Safer Motherhood in Rural Ethiopia
Ethiopia has one of the highest maternal and neonatal mortality rates in the world.
In rural Ethiopia
of women deliver their babies at home
1 in 10
delivering mothers die in childbirth and many more babies are lost
1 in 2
develop a debilitating complication from childbirth
Community-Based and Community-Driven
Our programs reach the areas of greatest need in Ethiopia where women are the most vulnerable.
Since 2016, we have:
- Been successfully working for safer motherhood with community stakeholders and Ethiopian partners in rural Ethiopia.
- Served 651 women through our Screen, Transport and Treat Program.
- Trained 480 healthcare workers, 15 master trainers and 22 nurse midwives
- Improved 8 healthcare facilities
With your help, we are changing the lives of women in rural Ethiopia – one mother at a time.
THE WOMEN WE HELP
Mecca has been pregnant 10 times. She has seven surviving children. She is only 30 years old.

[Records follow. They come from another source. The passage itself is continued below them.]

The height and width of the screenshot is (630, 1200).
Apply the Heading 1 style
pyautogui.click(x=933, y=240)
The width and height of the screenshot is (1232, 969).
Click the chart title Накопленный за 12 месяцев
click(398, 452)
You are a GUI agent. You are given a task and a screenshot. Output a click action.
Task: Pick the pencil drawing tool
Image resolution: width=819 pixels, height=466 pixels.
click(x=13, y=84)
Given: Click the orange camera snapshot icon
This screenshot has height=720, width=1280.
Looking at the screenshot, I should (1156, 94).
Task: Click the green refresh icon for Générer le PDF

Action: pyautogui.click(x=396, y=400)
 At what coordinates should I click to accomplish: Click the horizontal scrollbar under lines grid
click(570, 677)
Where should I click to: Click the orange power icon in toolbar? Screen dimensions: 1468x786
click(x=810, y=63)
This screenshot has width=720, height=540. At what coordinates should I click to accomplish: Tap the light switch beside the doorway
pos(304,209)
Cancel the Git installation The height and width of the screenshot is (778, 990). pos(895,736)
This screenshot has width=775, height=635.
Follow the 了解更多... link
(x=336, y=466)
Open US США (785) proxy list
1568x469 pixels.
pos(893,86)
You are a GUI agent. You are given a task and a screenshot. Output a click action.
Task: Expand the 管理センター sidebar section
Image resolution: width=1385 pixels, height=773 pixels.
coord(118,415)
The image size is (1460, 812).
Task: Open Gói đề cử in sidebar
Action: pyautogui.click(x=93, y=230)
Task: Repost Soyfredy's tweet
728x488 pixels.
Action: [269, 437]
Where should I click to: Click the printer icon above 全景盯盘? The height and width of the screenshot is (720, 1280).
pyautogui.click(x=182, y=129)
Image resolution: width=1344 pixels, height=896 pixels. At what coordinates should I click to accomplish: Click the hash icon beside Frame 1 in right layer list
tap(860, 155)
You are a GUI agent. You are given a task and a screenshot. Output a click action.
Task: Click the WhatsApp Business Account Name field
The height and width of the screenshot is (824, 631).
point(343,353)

After the birth of her fifth child, a hard labor that lasted two days, she began leaking urine, suffering from a preventable injury called “fistula.”
Mecca has a constant, painful rash from leaking urine. People pinch their noses if she enters a home. She tries to hide her condition when she goes to market, but she’s ignored and avoided because she smells.
She’s unable to work in the fields as a day laborer (also her husband’s livelihood). She’s in pain, lonely, depressed and cries a lot. She says sometimes it’s hard to get out of bed early to collect water and firewood and care for her children. To his credit, her husband has not left her. For many women, fistula drives their husband away.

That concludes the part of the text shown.